En Éthiopie, le gouvernement fédéral a appelé les régions à la rescousse, face à la poussée des forces tigréennes qui le combattent. Les civils oromos, amharas et afars ont été appelés ces derniers jours à défendre l’Éthiopie les armes à la main. Cette mobilisation selon l’appartenance ethnique fait craindre un tournant encore plus violent de la guerre et, selon des observateurs, révèle aussi que les forces fédérales ne sont plus en mesure de combattre seules.
L’armée éthiopienne est désormais « hors de combat ». C’est du moins l’avis de Matt Bryden, directeur de Sahan Research et ancien enquêteur de l’ONU, qui ajoute que la situation actuelle du gouvernement fédéral est « plutôt désespérée ». Pour lui, la rébellion tigréenne a profité à la fois du mauvais commandement des forces fédérales « purgées de ses officiers tigréens avant le début de la guerre », mais aussi des équipements tombés entre ses mains lors de sa poussée sur Mekele.
Même constat du côté de William Davison, de l’International Crisis Group.
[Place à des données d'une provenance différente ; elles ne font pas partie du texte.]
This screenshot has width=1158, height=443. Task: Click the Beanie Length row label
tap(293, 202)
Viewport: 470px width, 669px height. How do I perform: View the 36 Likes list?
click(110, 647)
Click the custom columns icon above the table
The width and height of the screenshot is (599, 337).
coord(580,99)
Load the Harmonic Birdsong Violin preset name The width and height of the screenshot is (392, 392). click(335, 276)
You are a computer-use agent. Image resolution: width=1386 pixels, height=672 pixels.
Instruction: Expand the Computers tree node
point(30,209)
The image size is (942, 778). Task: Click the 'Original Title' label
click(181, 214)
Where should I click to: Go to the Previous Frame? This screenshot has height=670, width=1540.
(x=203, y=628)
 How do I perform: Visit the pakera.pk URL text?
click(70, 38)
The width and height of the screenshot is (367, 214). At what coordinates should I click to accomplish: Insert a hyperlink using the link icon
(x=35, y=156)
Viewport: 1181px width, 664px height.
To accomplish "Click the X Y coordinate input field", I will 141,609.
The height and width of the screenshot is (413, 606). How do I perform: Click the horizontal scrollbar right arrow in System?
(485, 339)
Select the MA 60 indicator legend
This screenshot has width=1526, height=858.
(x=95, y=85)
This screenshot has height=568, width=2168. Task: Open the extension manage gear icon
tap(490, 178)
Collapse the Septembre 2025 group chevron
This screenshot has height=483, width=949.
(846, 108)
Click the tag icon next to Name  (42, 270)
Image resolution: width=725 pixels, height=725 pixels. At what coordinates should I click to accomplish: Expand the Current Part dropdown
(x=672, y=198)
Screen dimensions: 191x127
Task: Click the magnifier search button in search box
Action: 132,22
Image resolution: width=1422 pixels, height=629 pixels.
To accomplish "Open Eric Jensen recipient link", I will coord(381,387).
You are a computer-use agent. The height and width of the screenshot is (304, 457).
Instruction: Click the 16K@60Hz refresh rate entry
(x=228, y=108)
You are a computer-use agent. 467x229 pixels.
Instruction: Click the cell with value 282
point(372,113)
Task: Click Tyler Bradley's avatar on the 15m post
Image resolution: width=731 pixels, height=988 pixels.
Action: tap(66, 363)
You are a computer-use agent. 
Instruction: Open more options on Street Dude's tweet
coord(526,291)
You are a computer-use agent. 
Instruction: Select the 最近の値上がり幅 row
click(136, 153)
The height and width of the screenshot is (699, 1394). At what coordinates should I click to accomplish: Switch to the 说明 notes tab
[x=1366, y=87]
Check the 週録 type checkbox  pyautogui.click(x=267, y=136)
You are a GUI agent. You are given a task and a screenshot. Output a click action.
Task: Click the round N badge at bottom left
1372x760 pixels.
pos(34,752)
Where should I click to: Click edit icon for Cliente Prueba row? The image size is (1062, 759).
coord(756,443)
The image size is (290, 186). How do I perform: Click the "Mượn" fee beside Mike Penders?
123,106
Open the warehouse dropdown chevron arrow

Pour lui, la mobilisation générale des Oromos, des Amharas et des Afars s’explique par « la nécessité militaire » et « l’urgence de l’unité » de l’Éthiopie face à ses pertes. « Le dernier avantage qu’Addis-Abeba peut opposer, c’est le nombre de soldats potentiellement recrutés », explique-t-il « mais il est à craindre que cela ne résulte que dans davantage de morts et une polarisation ethnique accrue », conclut-il.
Militairement, le but pour le gouvernement est maintenant de protéger l’autoroute stratégique Djibouti-Addis, disent les deux analystes. Sa capture par les Tigréens « changerait tout », selon Matt Bryden. Mais pour William Davison, on voit mal comment des miliciens « moins formés et moins armés » pourraient retourner la situation en faveur d’Abiy Ahmed, après que les forces tigréennes ont résisté à l’effort combiné de l’Éthiopie et de l’Érythrée pour les défaire.